The new movie “Maestro,” which tells the life story of Jewish composer and conductor Leonard Bernstein, has one big Philadelphia tie: Director, co-writer and star Bradley Cooper is a native of the area.
Cooper grew up in Jenkintown and Rydal, sported an Eagles jersey in “Silver Linings Playbook” and sat next to Jewish Eagles owner Jeffrey Lurie at Super Bowl LII. The non-Jewish Cooper has drawn some fire, ever since the film was first announced, for playing the composer, especially with a prosthetic nose, although Maestro has the cooperation of Bernstein’s children. And comedian Sarah Silverman, a leading voice against “Jewface” casting, appears in the film as Bernstein’s sister.
But the film’s Philadelphia and Jewish ties go deeper, starting with its other screenwriter.
Josh Singer, credited as co-writer along with Cooper, was born in Philadelphia and grew up in Montgomery County, graduating from Upper Dublin High School. It was his time in synagogue choir that first introduced Singer to the work of Leonard Bernstein.
“I went to Temple Sinai, and Cantor Nathan Chaitovsky was my mentor,” Singer said in an interview during the New York Film Festival. “I grew up singing Jewish liturgy — that was my first musical background. One of the wonderful things about Lenny is, his first symphony was ‘Jeremiah,’ and it’s filled with these sorts of Hebraic tones and themes. He wrote ‘Kaddish’; that was his last symphony. Jewish music was central to him, as was Israel. He was there in ’47, conducting while there were bombs going off, as they were leading up to the war around independence.”
Cooper has never won an Oscar, but Singer has, for writing “Spotlight”; his other credits include “The Post” and “First Man.”
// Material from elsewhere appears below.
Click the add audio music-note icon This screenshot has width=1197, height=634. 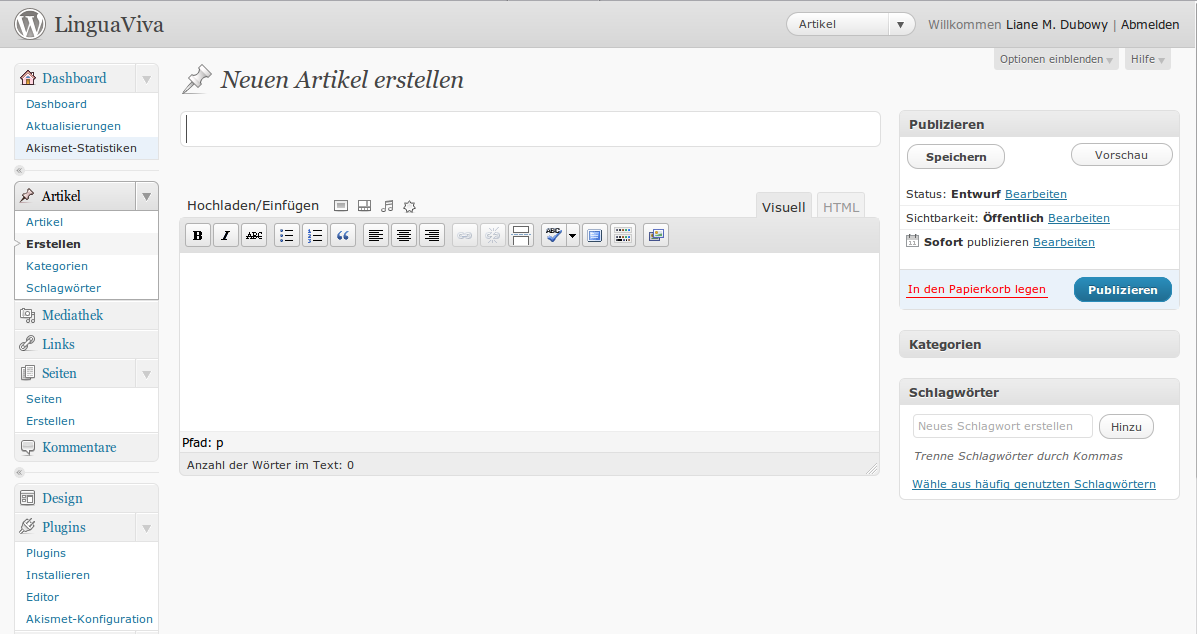coord(387,206)
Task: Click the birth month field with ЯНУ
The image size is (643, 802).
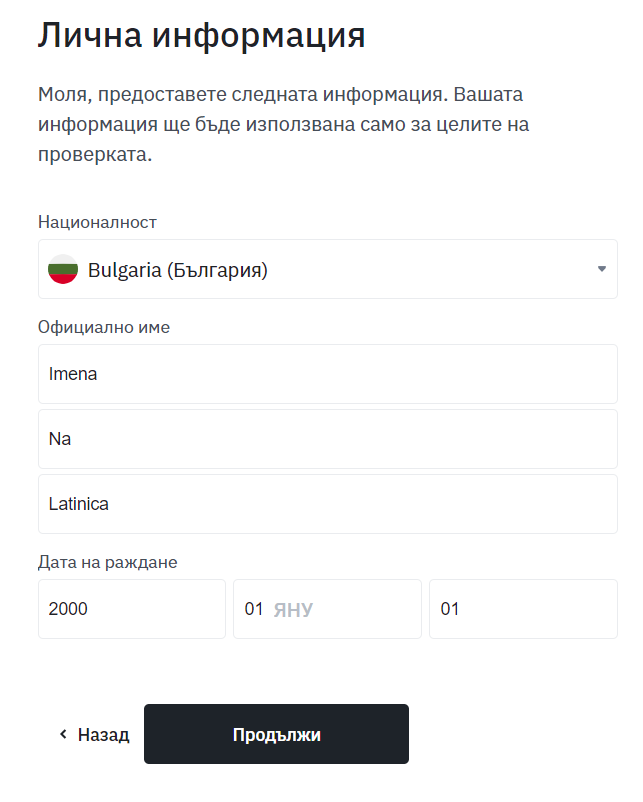Action: tap(327, 609)
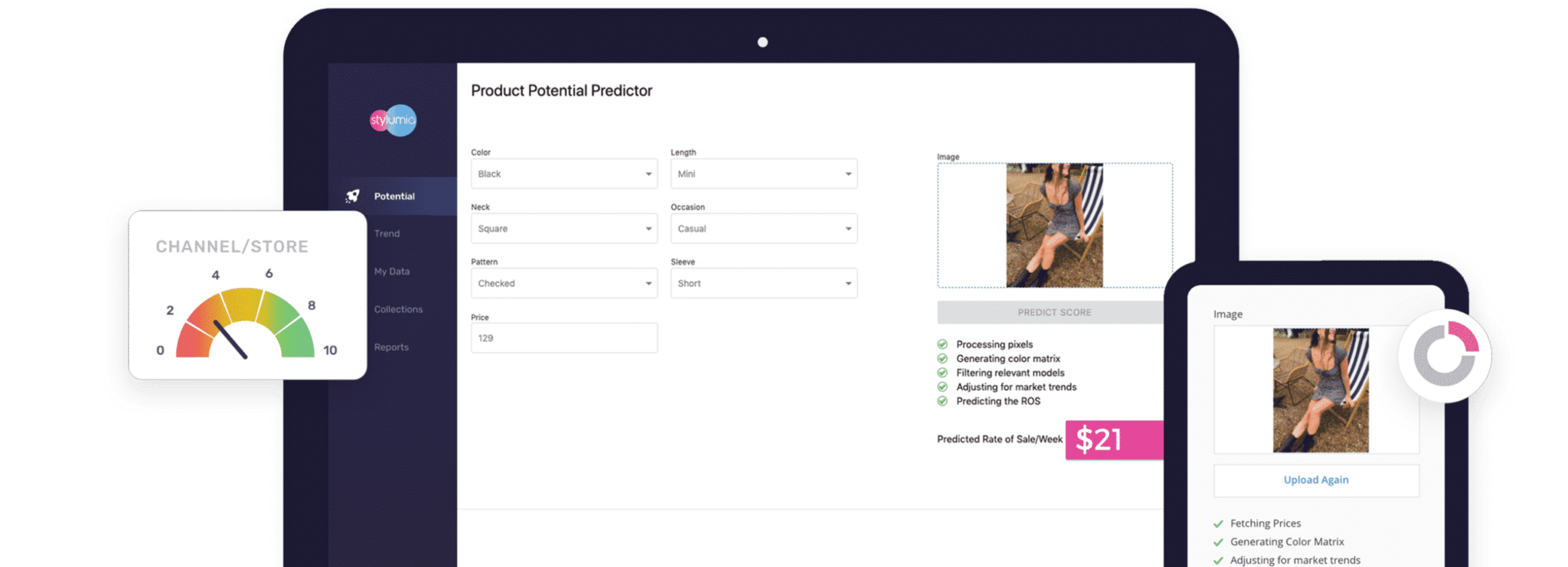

“For me, Lenny was always a great Jewish hero, and so when I had the opportunity to then come and work on a movie about Lenny, it was really a gift,” he added. “Like the Jews, I sort of wandered in the desert for— not 40 years, but two or three — until Bradley came on board.”
Indeed, Singer’s involvement with the film precedes Cooper’s, as he first wrote a script while working with producers Fred Berner and Amy Durning. At one point, he sent his script to Steven Spielberg’s team, which included Kristie Macosko Krieger. Cooper eventually came aboard, first to star, and eventually as director, while Spielberg, Krieger, Berner and Durning are among the film’s producers, as is Martin Scorsese. But even when Cooper became involved, he kept Singer in the fold.
There are other Jewish aspects to the film. Bernstein’s wife, Felicia María Cohn Montealegre, was Jewish on her father’s side, which set off a separate ethnic casting controversy when Carey Mulligan was cast to play her.
In one scene, Bernstein is told by a mentor that he wants to be a great conductor, he should de-emphasize the Jewishness of his name, and shorten it to “Berns,” although he rejects this advice.
In another scene, Bernstein wears a sweatshirt with “Harvard” spelled out in Hebrew letters, the type of item often found in college gift shops. According to Mark Bridges, the film’s costume designer, the production came upon a photo of the real Bernstein wearing that shirt and decided to include it, although he acknowledged that the photo was taken later in the chronology of Bernstein’s life than the moment when it shows up in the film.
As for Philadelphia ties to Bernstein and the film, Bernstein studied at the Curtis Institute in Philadelphia between 1939 and 1941. He was taught there by the Austro-Hungarian Jewish conductor Fritz Reiner and the Russian Jewish conductor Serge Koussevitzky. Bernstein appeared with the Philadelphia Orchestra many times over the years, including a benefit for Israel in 1953. Temple University gave him an honorary degree in 1951.
A Philadelphia conducting stalwart of more recent vintage, Philadelphia Orchestra Music and Artistic Director Yannick Nézet-Séguin, served as conducting consultant on ”Maestro.”
“We invited him to Philadelphia, and he was very happy,” Nézet-Séguin said of Cooper, after they had initially met in New York. “And we had his performance of ‘Candide’ with the Philadelphia Orchestra with Bradley and Carey together.” The two actors had narrated the orchestra’s performance of Bernstein’s opera back in June of 2019 when the film was being prepped.
“Of course, they kept wearing all the Philly jerseys you can imagine,” Nézet-Séguin said, prompting a call of “Go Birds” from Singer.
“Maestro” opens in local theaters, including Bryn Mawr Film Institute and Ritz at the Bourse, on Nov. 30. It lands on Netflix on Dec. 20.